Весь день они никуда не выходили. Рассказывали друг другу о себе и друзьях, мечтали. Петр узнал, что Андрей из Твери, что мать его, вдова мелкого чиновника, постоянно болеет и никак не дождется, когда он закончит учение и вернется домой. Затем Гурьев принялся расспрашивать Петра о Красноярске, тамошних ссыльных, их образе жизни, предмете споров. Особенно оживился он, когда услышал об Арсении. Кивал головой, улыбался, вздыхал.

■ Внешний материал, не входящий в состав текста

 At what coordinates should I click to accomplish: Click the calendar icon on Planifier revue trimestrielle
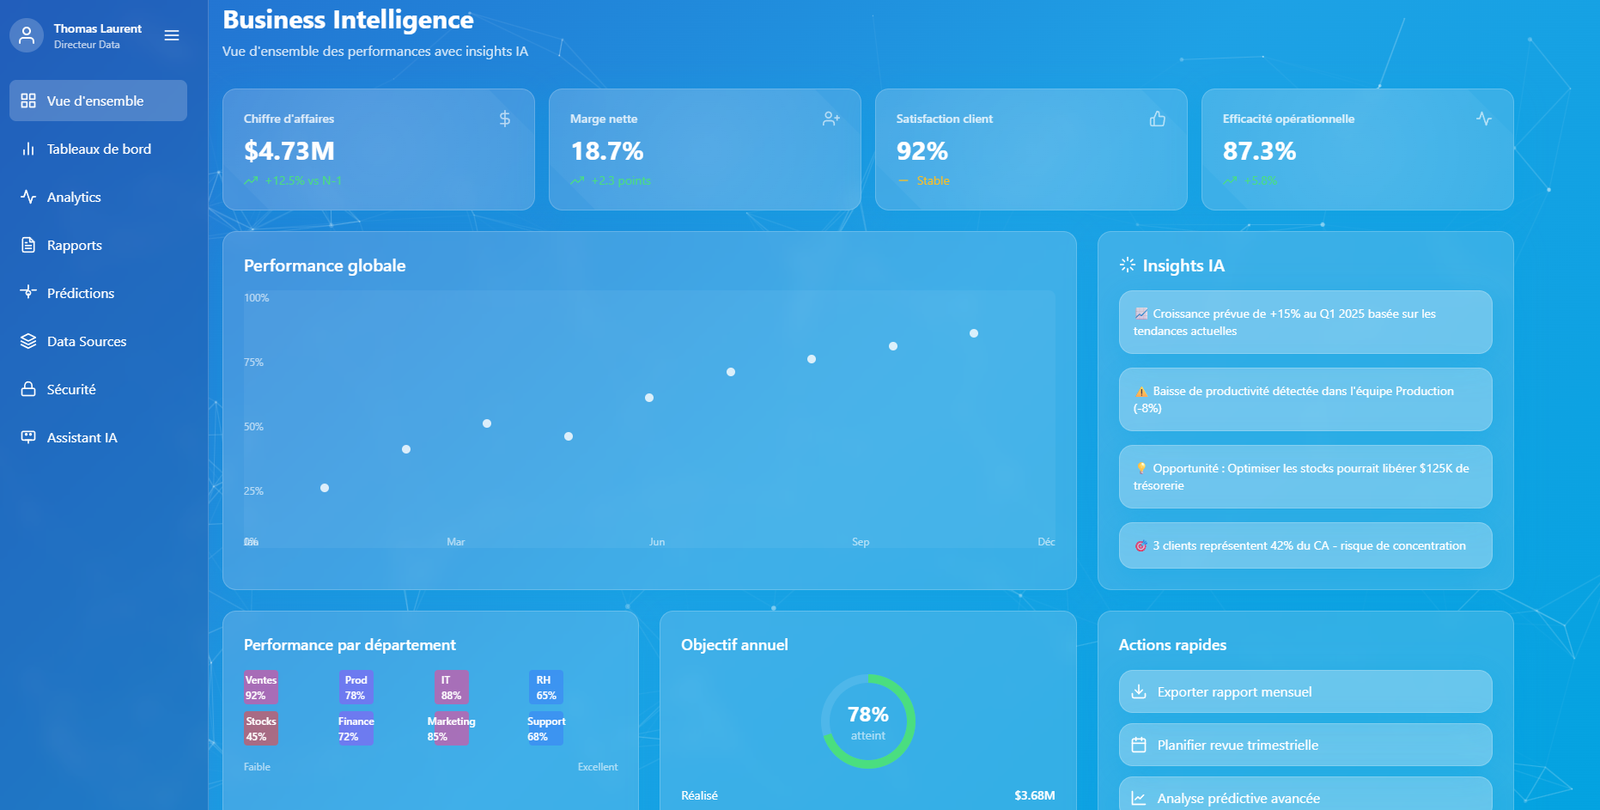coord(1138,745)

— Большой человек, могучий ум погибает, — сказал он.
— Чахотка…
— Чахотка чахоткой, — возразил Андрей. — С ней он, должно быть, еще бы пожил и успел бы талант свой обнаружить. А ссылка его убьет.
Вечером они вместе отправились к одному из знакомых на «чай». В просторной квартире студента-юриста собрался весь цвет столичных студенческих землячеств. Петр привык уже к их пламенным речам народнического толка, напыщенным и весьма расплывчатым. Он обыкновенно не вступал в полемику, но произносил страстные внутренние монологи, разбивающие в пух и прах изощренных петербургских ораторов.
На сей раз он не совладал с собой. Витийствовал румянощекий филолог Яша Гуревич, член Совета студенческих землячеств. Петр не помнил ни одного собрания, на котором Гуревич не разразился бы многословной речью. Вот и сейчас он не унимался:
— Лишь люди, не понимающие мужика русского, могут проводить параллель между Европой и Россией. Сознания русского мужика никогда не коснется дух капиталистического расчета, и страна наша не станет походить на благополучную цивилизованную Европу. Россия — особенный феномен в мире, и исторический путь в грядущее у нее особенный!
— Позвольте спросить, — Петр встал. — Вы, что же, в самом деле полагаете, что Россия, раскинувшаяся на половине Европы и половине Азии, связанная со всем миром торговлей, промышленностью, судоходством, искусством, наконец, может оградить себя от других стран непреодолимой пропастью? Вы способны вообразить грядущую Россию, допустим, Россию двадцатого века, не знающей великих ученых и поэтов Европы? В России не помнят Гете и Байрона, Дарвина и Маркса!.. Что же, по-вашему, грядущая Россия потеряет память, оглохнет и ослепнет?
Он говорил ожесточенно и зло и, пожалуй, впервые обнаружил в себе склонность к язвительности в полемике. С не меньшим удивлением ощутил он почти паническую тишину в столовой. Публика слушала его без сочувствия, но с очевидным интересом. Лишь один человек кроме Андрея смотрел на него без неприязни. Студент-технолог с тонким, по-девичьи нежным лицом и огромными светлыми глазами сидел по другую сторону стола, и взгляд его был полон восхищения. Андрей познакомил Петра с ним, когда они только пришли. У него была трудная польская фамилия — Кржижановский.